Source: Seeking Alpha
Gilead Sciences, Inc. (NASDAQ:GILD)
Q2 2014 Earnings Conference Call
July 23, 2014 05:00 PM ET
Patrick O’Brien – VP, IR
John Martin – Chairman and CEO
John Milligan – President and COO
Norbert Bischofberger – EVP, Research and Development and CSO
Paul Carter – EVP, Commercial Operations
Robin Washington – EVP and CFO
Geoff Meacham – JPMorgan
Geoffrey Porges – Bernstein
Mark Schoenebaum – ISI Group
Brian Abrahams – Wells Fargo
Matthew Roden – UBS Securities
Michael Yee – RBC Capital Markets
Phil Nadeau – Cowen & Company
Yaron Werber – Citi
Ian Somaiya – Nomura Security
Ravi Mehrotra – Credit Suisse
Robyn Karnauskas – Deutsche Bank
Josh Schimmer – Piper Jaffray
Howard Liang – Leerink
Brian Skorney – Robert W Baird
Matthew Harrison – Morgan Stanley
Thomas Wei – Jefferies & Company
Terence Flynn – Goldman Sachs
Ladies and gentlemen, thank you for standing-by and welcome to the Gilead Sciences’ Second Quarter 2014 Earnings Conference Call. My name is Samiya, and I will be your conference operator today. At this time, all participants are in a listen-only-mode and as a reminder this conference call is being recorded.
I would now like to turn the call over to Patrick O’Brien, Vice President of Investor Relations. Please go ahead.
Patrick O’Brien – VP, IR
Thank you, Sam. Good afternoon, everyone. We issued a press release this afternoon providing earnings results for the second quarter, which is available on our Web site where you can also find detailed slides that support today’s call.
For our prepared remarks and Q&A, I am joined by our Chairman and Chief Executive Officer, John Martin; our President and Chief Operating Officer, John Milligan; our Executive Vice President of Research & Development, Norbert Bischofberger; our Executive Vice President of Commercial Operations, Paul Carter; and our Executive Vice President and Chief Financial Officer, Robin Washington.
Before we begin our formal remarks, we want to remind you that we will be making forward-looking statements, including plans and expectations, with respect to our product candidates and financial projections, all of which involve certain assumptions, risks and uncertainties that are beyond our control and could cause our actual results to differ materially from these statements.

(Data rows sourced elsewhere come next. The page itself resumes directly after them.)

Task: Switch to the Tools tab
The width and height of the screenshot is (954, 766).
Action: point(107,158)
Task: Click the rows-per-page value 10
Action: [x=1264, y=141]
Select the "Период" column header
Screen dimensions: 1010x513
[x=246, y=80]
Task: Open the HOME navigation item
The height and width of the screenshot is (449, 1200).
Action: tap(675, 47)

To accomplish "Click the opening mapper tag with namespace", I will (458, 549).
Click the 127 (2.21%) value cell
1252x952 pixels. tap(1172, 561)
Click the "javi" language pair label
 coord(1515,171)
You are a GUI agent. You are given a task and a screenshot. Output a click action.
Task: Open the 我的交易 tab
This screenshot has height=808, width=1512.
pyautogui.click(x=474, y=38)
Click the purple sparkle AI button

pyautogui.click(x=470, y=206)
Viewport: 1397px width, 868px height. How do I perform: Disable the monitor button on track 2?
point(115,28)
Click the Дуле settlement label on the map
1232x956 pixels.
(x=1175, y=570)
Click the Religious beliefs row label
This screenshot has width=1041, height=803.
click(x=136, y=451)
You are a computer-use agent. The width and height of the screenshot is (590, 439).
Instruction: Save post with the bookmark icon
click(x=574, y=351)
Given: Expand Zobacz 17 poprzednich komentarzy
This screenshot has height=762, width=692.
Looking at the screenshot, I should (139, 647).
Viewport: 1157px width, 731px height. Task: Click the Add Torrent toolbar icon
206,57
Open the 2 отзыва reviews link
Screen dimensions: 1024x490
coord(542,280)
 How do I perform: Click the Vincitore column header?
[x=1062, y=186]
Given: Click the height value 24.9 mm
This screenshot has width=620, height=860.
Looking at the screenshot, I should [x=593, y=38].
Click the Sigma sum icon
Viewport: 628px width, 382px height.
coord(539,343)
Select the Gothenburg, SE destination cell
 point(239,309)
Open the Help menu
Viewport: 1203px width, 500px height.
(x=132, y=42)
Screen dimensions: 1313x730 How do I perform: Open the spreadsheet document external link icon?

A description of these risks can be found in our latest SEC disclosure documents and recent press releases.
In addition, Gilead does not undertake any obligation to update any forward-looking statements made during this call. We will also be using non-GAAP financial measures to help you understand our underlying business performance. The GAAP to non-GAAP reconciliations are provided in our press release as well as on our Web site.
I would now like to turn the call over to John Martin.
John Martin – Chairman and CEO
Thank you, Patrick, and thank you all for joining us today. I am pleased with our progress and would like to highlight a number of key milestones achieved during the quarter. Just today the U.S. Food & Drug Administration approved Zydelig for the treatment of three B-cell malignancies, chronic lymphocytic leukemia, follicular B-cell lymphoma and small lymphocytic lymphoma. Zydelig is the first in our new class oral medicines that targets PI3K delta and we are pleased to provide this additional treatment option for patients.
Moving to hepatitis C, the rapid adoption of Sovaldi reflects wide spread recognition across the medical community as the benefits of this break through products can brings two patients suffering from hepatitis C. Since approval more than 70,000 patients in United States and 10,000 patients in the EU have been treated with Sovaldi containing regimens. Sovaldi offers higher cure rates with shortened treatment duration at a cost that is comparable to that of alternative treatment options and for many patients who have failed treatment with older regimens Sovaldi provides a new possibility for a cure.
Gilead has generated and is continuing to generate clinical data that support the scientific and medical evidence for treating hepatitis C as many stages of the disease. In fact across all our hepatitis C clinical studies over 6,000 patients have been treated and cured to-date.
In Japan our new drug application has been submitted to Japan’s pharmaceutical and medical devices agency for approval of sofosbuvir in combination with ribavirin for the treatment of genotype 2 infected patients. In the Phase 3 study supporting this application, 97% of patients, dose for 12 weeks with sofosbuvir ribavirin achieving an SVR12, this filing represents Gilead’s first drug application in Japan and they have approved Sofosbuvir would be the first product to be launched and marketed by Gilead in that country.
Our innovation and investment in improving the treatment for hepatitis C continues with the single tablet regimen of ledipasvir/sofosbuvir for patients infected with genotype 1 hepatitis C virus. FDA has assigned a PDUFA date of October 10th and the European Union approval is expected to come later in this year.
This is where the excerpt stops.